Imperial War Museum North puts a gun with a colourful past on display, and sheds light on the role of women in World War Two
The Walther PPK pistol about to go on display at Salford Quays is much more than a weapon of war. The Second World War pistol was used as a bargaining chip in the frantic days leading up to the liberation of the Nazi Concentration camps, and sheds light on the remarkable story of a brave young mother who risked her life as a spy in the Special Operations Executive, surviving capture and years of imprisonment and torture by the Gestapo.
Odette Hallowes was that woman, and the gun in question was used by her concentration camp commandant to try and bargain his way to freedom (he mistakenly believed she was related to Winston Churchill). The gun is the subject of Imperial War Museum North’s In the Spotlight show, and part of its programme to mark the 70th anniversary of the start of the Second World War.

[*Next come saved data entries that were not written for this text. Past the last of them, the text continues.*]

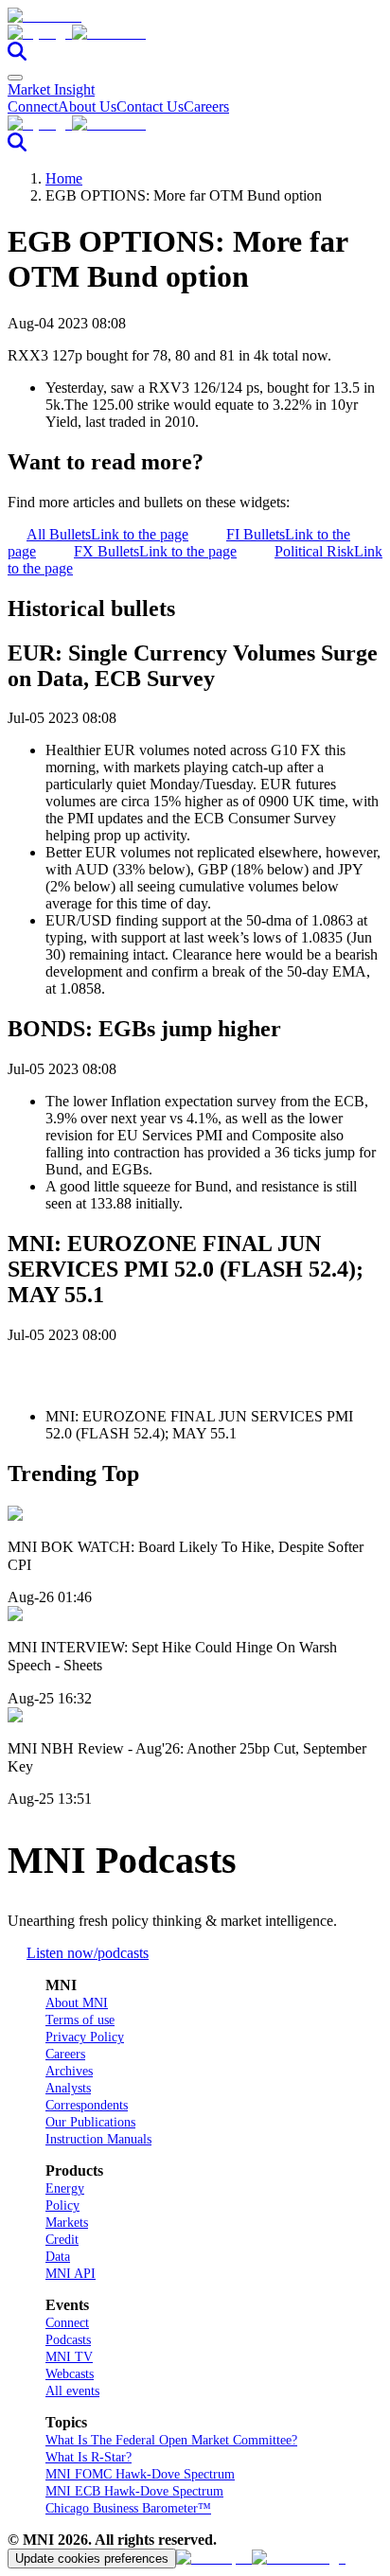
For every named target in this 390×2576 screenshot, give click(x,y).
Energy (64, 2188)
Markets (66, 2222)
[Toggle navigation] (15, 77)
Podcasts (68, 2340)
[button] (195, 33)
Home (63, 178)
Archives (69, 2071)
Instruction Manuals (98, 2139)
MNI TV (69, 2357)
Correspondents (86, 2105)
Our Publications (90, 2122)
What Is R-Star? (88, 2457)
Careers (206, 106)
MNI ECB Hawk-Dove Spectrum (134, 2491)
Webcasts (69, 2374)
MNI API (70, 2274)
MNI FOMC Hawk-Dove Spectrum (140, 2474)
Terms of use (80, 2020)
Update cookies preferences (91, 2558)
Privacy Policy (84, 2037)
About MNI (76, 2003)
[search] (17, 55)
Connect (33, 106)
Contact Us (150, 106)
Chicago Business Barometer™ (128, 2508)
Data (57, 2257)
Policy (62, 2205)
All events (72, 2391)
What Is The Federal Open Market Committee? (171, 2440)
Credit (62, 2239)
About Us (87, 106)
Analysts (68, 2088)
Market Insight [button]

Hallowes recalled the events in an interview back in 1986: ‘The first night of my release was unforgettable,’ she said. ‘It was a glorious night, full of stars and very cold. The Americans wanted to find me a bed for the night but I preferred to sit in the car. It was so long since I had seen the night sky.’
Visitors can hear excerpts from this interview at the display, and learn more about what it was like to be a female spy in the SOE. A related exhibition, Captured: The Extraordinary Life of Prisoners of War, uses similarly unique objects to tell the stories of other captives all over the world, from a secret radio receiver to a bedsheet scrawled with code.
Hallowes’ story is also being dramatised in the museum’s What a Performance sessions for family audiences in October. A raft of spy-related activities are on offer at the museum over half term, where young secret agents can learn how to make memory games, periscopes and code wheels.
A Secret Life: Odette Hallowes and the Nazi Pistol, 24 October 2009 – October 2010, Imperial War Museum North.